This article first appeared in my weekly column with the Business Daily on August 9, 2015
Africa has grown used to negative images being relayed all over the world through media houses, social media sites, documentaries and even Hollywood movies. These bloody Africans, the commentaries seem to say, why can’t they just get it together? Ebola, famine, corruption, civil wars, fleeing refugees…the list is endless.
So you can imagine the great delight and relief Africans are experiencing from the ‘Africa rising’ narrative painting us in a positive light. Africa is not all doom and gloom, not everyone is mired in disease and corruption. There are ‘African Lion economies’, the promise of prosperity on the continent and George Soros referring to Africa as one of the “few bright spots in the gloomy global economic horizon”.
While this change in narrative is welcome, it is important Africans look at it closely to determine whether it’s mere hype or rooted in robust truths.
There are several foci in the Africa rising narrative — robust economic growth, a growing middle class, better governance and relative political stability, and the demographic dividend of a large, youthful and fairly skilled labour pool. The focus here will be on the economic story. It is true that Africa is one the fastest growing regions in the world with an average annual growth rate of around five per cent. Over the last decade, six of the world’s 10 fastest-growing countries were African.
In eight of the last 10 years, Africa’s ‘Lion’ states have grown faster than some of the Asian tigers. The African middle class is one of the fastest growing in the world and domestic demand has continued to boost growth in many countries. A stable middle class of 126 million exists and will rise to more than 42 per cent of the population in the near future. Further, consumer spending is set to rise from $860 billion in 2008 to $1.4 trillion in 2020.
Even The Economist, one of the most cynical weeklies when it comes to Africa, states that while some argue African economic growth has been commodity-driven, the economic outlook for many African countries looks promising despite falling commodity prices reflecting the growing economic diversification away from dependence on commodities. Further, FDI is diversifying away from mineral resources into consumer goods and services; this may inform a structural shift of the African economy away from commodities to other sectors.
But let’s not get carried away: such rosy optimism has to be tempered with reality. First, more than 46 per cent of Africans live in poverty and our share of global poverty is due to balloon to 82 per cent by 2030. Many Africans are still poor, struggling to meet basic needs and Africa is set to continue being the poorest continent in the world in the foreseeable future.
Secondly, the statement about a growing middle-class has to be tempered with the reality that the common definition of middle class in Africa is people who spend the equivalent of $2-20 a day, an assessment based on the cost of living for Africans. But the truth is that many living on $2-4 a day are on the edge of poverty and can easily slip back into poverty—how many fall into this bracket?
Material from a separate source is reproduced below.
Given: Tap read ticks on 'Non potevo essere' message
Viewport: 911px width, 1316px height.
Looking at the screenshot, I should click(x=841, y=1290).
Further, the high dependency ratios in Africa, partly attributed to the lack of a robust government-funded social security net, translates to higher spending on meeting basic needs of dependents on costs such as health, education and food. This squeezes out more discretionary spending and reduces actual, lived disposable income.
Finally, the commodities reliance question is a mixed bag and depends on the country being considered. Some countries are diversifying while others are not. In Angola, for example, the oil industry accounts for around 45 percent of the country’s GDP, 75 percent of government revenues and 90 percent of overall export earnings. On the other hand, Nigeria’s growth of 6.3% came mainly from non-oil sectors showing that the economy is diversifying. Either way, the good news is that most African governments are well aware of the vulnerabilities to which their economies are exposed in being commodity reliant and some have begun to take steps to diversify the economy and sophisticate export profiles. That said, it is important to note that overall African currencies were negatively affected during a period of turmoil in commodity markets in 2009 and earlier this year the World Bank revised Africa’s growth prospects downward because of fall in the prices of oil and other commodities. Thus, commodity prices will still inform the growth of Africa’s economy but the jury is still out on the extent of this influence.
The Africa Rising narrative is a welcome shift in the portrayal of the continent across the world but it should not create complacency in Africans or create the impression that Africa will prosper no matter what. Problems exist, work still needs to be done on the continent and Africans need to be engaged now more than ever to drive the continent continuously forward.